City in North Dakota, United States

Milnor is a city in Sargent County, North Dakota, United States. The population was 624 at the 2020 census.

==History==
Milnor was founded in 1883 and officially named the same year. The city was named after William Edward Milnor, the first telegrapher at the Milnor Station, and WM Milnor Roberts, a famous civil engineer. It was the first city to be founded in Sargent County.

==Geography==
According to the United States Census Bureau, the city has a total area of 1.01 sqmi, of which 0.94 sqmi is land and 0.07 sqmi is water.

==Demographics==

Historical population
| Census | Pop. | Note | %± |
| 1890 | 279 |  | — |
| 1900 | 322 |  | 15.4% |
| 1910 | 641 |  | 99.1% |
| 1920 | 680 |  | 6.1% |
| 1930 | 564 |  | −17.1% |
| 1940 | 677 |  | 20.0% |
| 1950 | 674 |  | −0.4% |
| 1960 | 658 |  | −2.4% |
| 1970 | 645 |  | −2.0% |
| 1980 | 716 |  | 11.0% |
| 1990 | 651 |  | −9.1% |
| 2000 | 711 |  | 9.2% |
| 2010 | 653 |  | −8.2% |
| 2020 | 624 |  | −4.4% |
| 2022 (est.) | 615 |  | −1.4% |
U.S. Decennial Census 2020 Census

===2010 census===
As of the census of 2010, there were 653 people, 289 households, and 189 families residing in the city. The population density was 694.7 PD/sqmi. There were 350 housing units at an average density of 372.3 /sqmi. The racial makeup of the city was 98.6% White, 0.5% Native American, 0.2% from other races, and 0.8% from two or more races. Hispanic or Latino of any race were 0.2% of the population.

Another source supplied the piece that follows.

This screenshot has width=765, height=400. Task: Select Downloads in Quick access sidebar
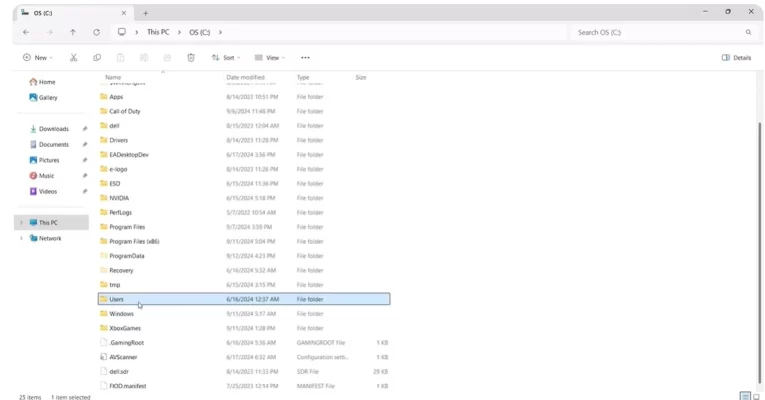pyautogui.click(x=54, y=129)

There were 289 households, of which 29.8% had children under the age of 18 living with them, 57.1% were married couples living together, 5.5% had a female householder with no husband present, 2.8% had a male householder with no wife present, and 34.6% were non-families. 29.8% of all households were made up of individuals, and 15.6% had someone living alone who was 65 years of age or older. The average household size was 2.26 and the average family size was 2.80.

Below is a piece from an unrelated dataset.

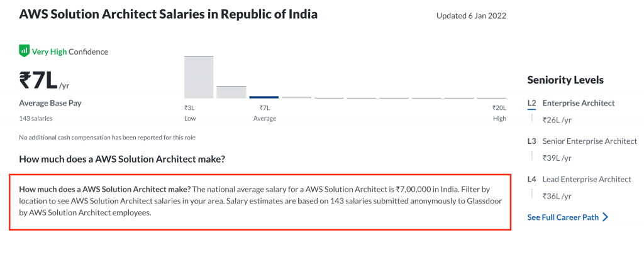Select the L2 Enterprise Architect level
The image size is (644, 255).
tap(571, 103)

The median age in the city was 43.8 years. 23.7% of residents were under the age of 18; 5.3% were between the ages of 18 and 24; 23% were from 25 to 44; 29.3% were from 45 to 64; and 18.8% were 65 years of age or older. The gender makeup of the city was 51.0% male and 49.0% female.

===2000 census===
As of the census of 2000, there were 711 people, 301 households, and 195 families residing in the city. The population density was 761.5 PD/sqmi. There were 338 housing units at an average density of 362.0 /sqmi. The racial makeup of the city was 97.61% White, 1.41% Native American, 0.70% from other races, and 0.28% from two or more races. Hispanic or Latino of any race were 1.27% of the population.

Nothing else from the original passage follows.